AIM OF THE EXERCISE
Copy the records word for word, beginning with the line that contains "You are a computer-use" and stopping after the line that contains "Action: (x=241, y=192)". Leave out the pictures.

TASK INPUT

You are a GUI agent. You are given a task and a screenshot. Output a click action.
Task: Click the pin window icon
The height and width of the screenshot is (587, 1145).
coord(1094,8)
--
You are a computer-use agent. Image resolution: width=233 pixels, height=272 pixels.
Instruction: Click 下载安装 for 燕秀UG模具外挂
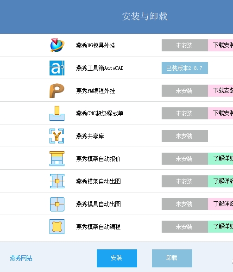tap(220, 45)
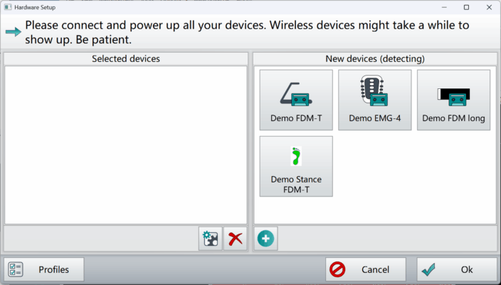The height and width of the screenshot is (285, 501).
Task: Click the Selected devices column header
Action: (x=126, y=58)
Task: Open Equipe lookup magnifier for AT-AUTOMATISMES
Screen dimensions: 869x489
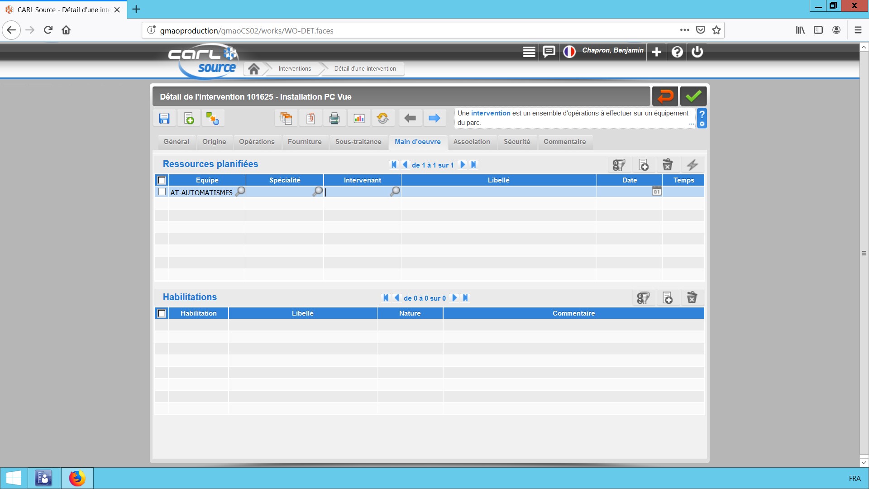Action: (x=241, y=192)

PROBLEM SOLUTION
You are a computer-use agent. Image resolution: width=233 pixels, height=272 pixels.
Instruction: Click 下载安装 for 燕秀UG模具外挂
tap(220, 45)
The height and width of the screenshot is (285, 501).
Task: Click the Selected devices column header
Action: (x=126, y=58)
Task: Open Equipe lookup magnifier for AT-AUTOMATISMES
Screen dimensions: 869x489
Action: (x=241, y=192)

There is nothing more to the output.